Data for locating visible targets
+ + + + + + +

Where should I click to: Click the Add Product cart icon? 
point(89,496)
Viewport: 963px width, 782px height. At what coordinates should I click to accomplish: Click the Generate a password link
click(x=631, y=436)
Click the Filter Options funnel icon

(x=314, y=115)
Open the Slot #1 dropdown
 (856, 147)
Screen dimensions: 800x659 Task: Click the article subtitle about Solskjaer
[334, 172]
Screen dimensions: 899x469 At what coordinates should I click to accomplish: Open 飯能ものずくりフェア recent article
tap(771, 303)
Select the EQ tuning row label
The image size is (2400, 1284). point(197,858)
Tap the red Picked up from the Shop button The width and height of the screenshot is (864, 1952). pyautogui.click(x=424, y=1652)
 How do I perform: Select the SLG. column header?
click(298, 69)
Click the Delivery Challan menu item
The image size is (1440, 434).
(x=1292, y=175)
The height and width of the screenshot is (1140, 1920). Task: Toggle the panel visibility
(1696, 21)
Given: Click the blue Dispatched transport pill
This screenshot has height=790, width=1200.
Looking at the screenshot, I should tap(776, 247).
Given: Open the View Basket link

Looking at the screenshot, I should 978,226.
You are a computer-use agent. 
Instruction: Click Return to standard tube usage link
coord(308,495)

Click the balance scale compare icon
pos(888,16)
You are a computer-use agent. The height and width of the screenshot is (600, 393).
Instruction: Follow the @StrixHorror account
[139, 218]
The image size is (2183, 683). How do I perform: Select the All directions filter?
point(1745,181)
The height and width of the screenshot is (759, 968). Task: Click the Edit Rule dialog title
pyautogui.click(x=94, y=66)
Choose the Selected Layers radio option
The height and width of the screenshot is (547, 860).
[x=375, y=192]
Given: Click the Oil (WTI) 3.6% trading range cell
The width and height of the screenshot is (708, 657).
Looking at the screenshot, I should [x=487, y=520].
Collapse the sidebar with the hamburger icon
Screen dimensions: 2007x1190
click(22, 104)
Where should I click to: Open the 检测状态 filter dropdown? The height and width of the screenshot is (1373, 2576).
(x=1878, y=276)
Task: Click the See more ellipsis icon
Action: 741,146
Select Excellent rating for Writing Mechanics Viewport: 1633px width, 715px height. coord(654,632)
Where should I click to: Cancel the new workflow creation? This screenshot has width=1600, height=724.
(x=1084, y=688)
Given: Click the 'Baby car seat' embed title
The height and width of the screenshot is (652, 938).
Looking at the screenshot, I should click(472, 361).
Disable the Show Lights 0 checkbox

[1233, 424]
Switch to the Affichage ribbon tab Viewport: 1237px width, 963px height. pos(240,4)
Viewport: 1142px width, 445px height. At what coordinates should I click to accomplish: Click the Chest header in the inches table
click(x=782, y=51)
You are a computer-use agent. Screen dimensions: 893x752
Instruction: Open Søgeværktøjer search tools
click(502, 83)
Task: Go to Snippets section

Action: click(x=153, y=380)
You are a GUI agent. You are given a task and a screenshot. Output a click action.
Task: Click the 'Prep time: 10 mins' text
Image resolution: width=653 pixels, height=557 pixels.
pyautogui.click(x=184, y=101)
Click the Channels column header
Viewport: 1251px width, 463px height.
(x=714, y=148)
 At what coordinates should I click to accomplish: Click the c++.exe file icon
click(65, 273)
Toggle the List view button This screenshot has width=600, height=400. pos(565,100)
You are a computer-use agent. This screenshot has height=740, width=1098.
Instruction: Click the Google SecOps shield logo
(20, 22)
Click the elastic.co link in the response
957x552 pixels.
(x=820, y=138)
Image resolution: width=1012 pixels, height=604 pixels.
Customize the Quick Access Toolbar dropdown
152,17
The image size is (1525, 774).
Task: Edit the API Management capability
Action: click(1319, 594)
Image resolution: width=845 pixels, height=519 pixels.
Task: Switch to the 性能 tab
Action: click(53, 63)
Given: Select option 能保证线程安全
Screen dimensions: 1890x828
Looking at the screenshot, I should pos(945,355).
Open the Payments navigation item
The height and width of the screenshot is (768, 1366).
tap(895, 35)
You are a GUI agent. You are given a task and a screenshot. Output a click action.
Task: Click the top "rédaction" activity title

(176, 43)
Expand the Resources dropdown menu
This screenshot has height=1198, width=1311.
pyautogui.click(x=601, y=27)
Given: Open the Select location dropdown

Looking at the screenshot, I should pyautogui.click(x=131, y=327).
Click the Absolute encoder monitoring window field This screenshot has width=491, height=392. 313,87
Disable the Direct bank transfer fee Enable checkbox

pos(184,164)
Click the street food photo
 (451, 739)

+ + + + + + +

## The task
Gather each line of the items above that contains the string "Toggle", and copy those lines.

## Correct output
The height and width of the screenshot is (1140, 1920). Task: Toggle the panel visibility
Toggle the List view button This screenshot has width=600, height=400. pos(565,100)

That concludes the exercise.